**Given records**:
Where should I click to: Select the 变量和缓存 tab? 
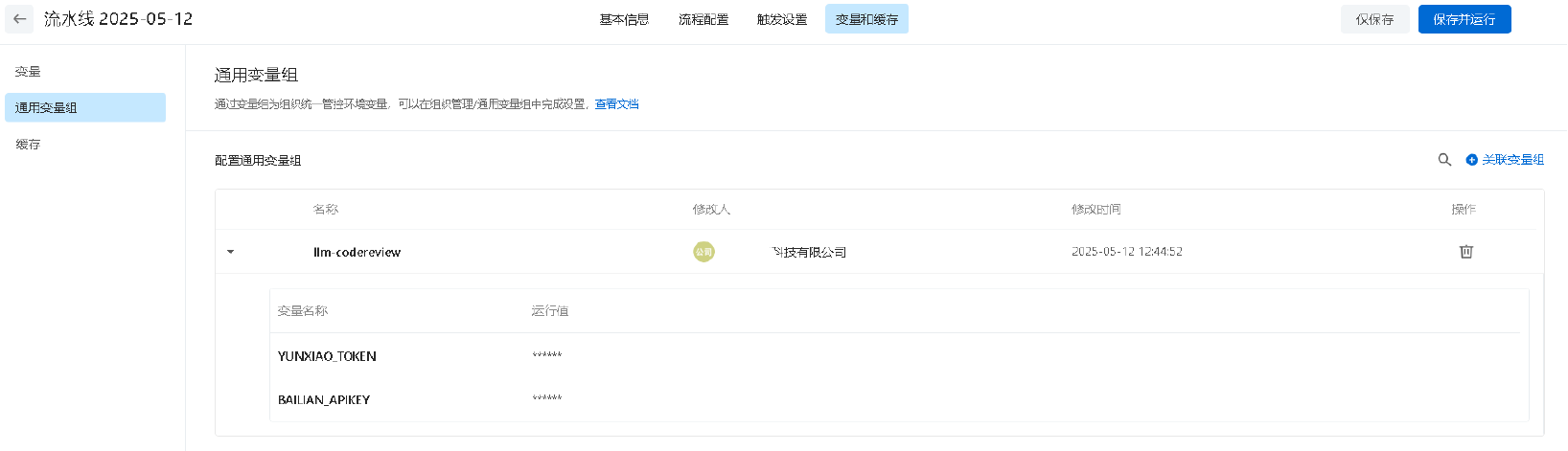[866, 19]
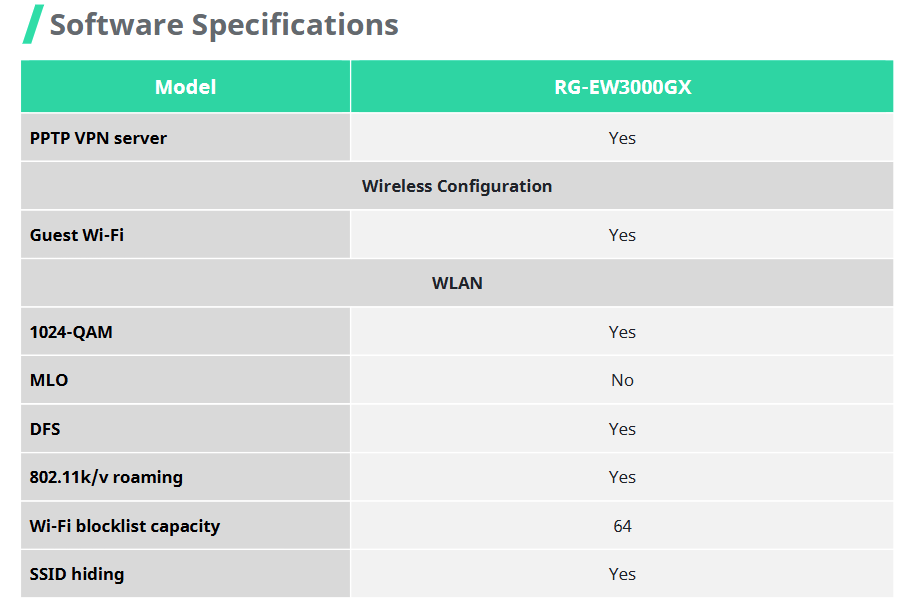Select the 802.11k/v roaming label
This screenshot has height=603, width=901.
coord(106,477)
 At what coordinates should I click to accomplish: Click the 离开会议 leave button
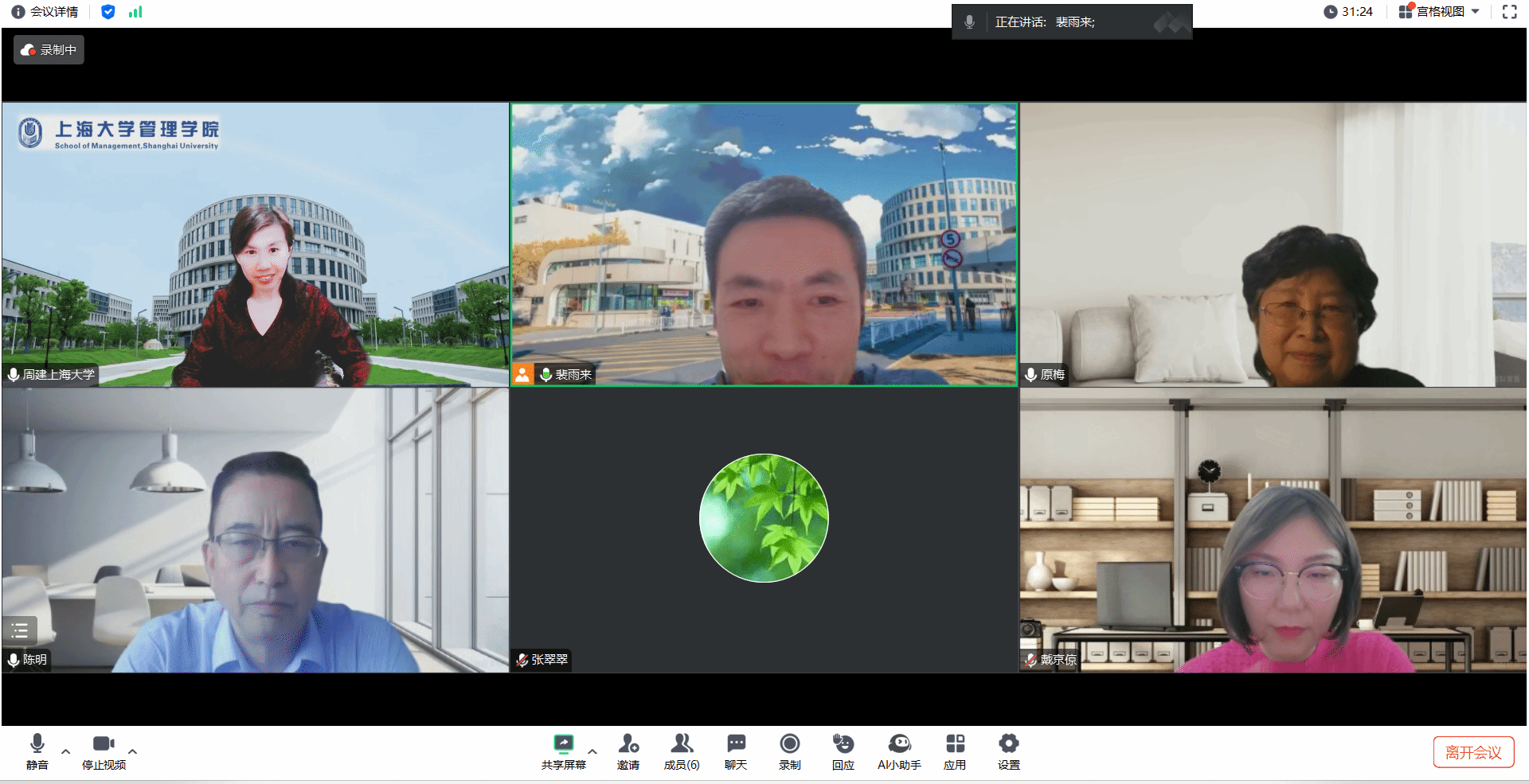coord(1473,752)
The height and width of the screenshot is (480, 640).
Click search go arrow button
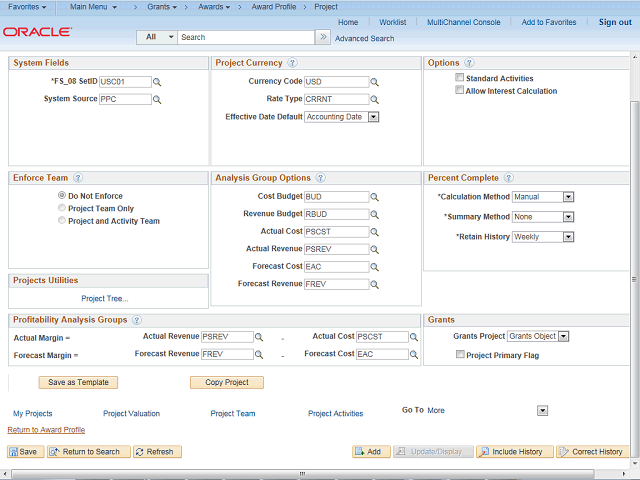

**Task statement**: Output every entry verbatim. Pictures do not belong in the copy.

**Answer to the problem**:
Where should I click to: Select the 变量和缓存 tab? 
[866, 19]
Select the 802.11k/v roaming label
This screenshot has height=603, width=901.
coord(106,477)
 At what coordinates should I click to accomplish: Click the 离开会议 leave button
coord(1473,752)
The height and width of the screenshot is (480, 640).
Click search go arrow button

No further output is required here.